=== DATA UNDER STUDY ===
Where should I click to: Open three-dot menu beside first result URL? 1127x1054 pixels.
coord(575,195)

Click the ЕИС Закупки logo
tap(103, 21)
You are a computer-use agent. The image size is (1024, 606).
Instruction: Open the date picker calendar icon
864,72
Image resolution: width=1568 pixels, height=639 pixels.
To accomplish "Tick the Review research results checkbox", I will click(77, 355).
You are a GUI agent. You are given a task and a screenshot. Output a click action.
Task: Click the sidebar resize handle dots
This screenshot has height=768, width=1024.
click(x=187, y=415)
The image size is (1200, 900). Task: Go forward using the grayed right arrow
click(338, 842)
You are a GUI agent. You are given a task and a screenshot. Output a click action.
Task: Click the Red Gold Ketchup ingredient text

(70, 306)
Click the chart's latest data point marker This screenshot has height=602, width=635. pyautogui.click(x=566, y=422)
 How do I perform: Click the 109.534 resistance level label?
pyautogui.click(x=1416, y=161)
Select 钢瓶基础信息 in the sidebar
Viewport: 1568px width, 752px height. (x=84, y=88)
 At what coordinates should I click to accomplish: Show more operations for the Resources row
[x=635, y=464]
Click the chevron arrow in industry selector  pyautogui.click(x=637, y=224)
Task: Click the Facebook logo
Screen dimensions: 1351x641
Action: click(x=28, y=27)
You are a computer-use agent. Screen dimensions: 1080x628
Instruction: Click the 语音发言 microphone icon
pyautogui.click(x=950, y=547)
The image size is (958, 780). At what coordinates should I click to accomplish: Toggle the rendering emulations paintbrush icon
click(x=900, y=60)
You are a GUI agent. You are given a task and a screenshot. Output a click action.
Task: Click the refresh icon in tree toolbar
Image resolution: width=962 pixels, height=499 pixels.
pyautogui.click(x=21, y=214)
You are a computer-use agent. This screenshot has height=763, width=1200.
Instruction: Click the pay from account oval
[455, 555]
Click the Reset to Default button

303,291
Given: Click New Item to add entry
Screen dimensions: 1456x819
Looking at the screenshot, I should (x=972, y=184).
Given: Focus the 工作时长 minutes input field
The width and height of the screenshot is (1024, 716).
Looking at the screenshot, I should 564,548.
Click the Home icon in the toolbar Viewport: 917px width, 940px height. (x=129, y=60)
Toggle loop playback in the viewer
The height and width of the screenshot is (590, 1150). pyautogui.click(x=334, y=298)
===
EXERCISE> Filter the listing for the word "toolbar" and copy every line that holds it.

TASK RESPONSE>
Task: Click the refresh icon in tree toolbar
Click the Home icon in the toolbar Viewport: 917px width, 940px height. (x=129, y=60)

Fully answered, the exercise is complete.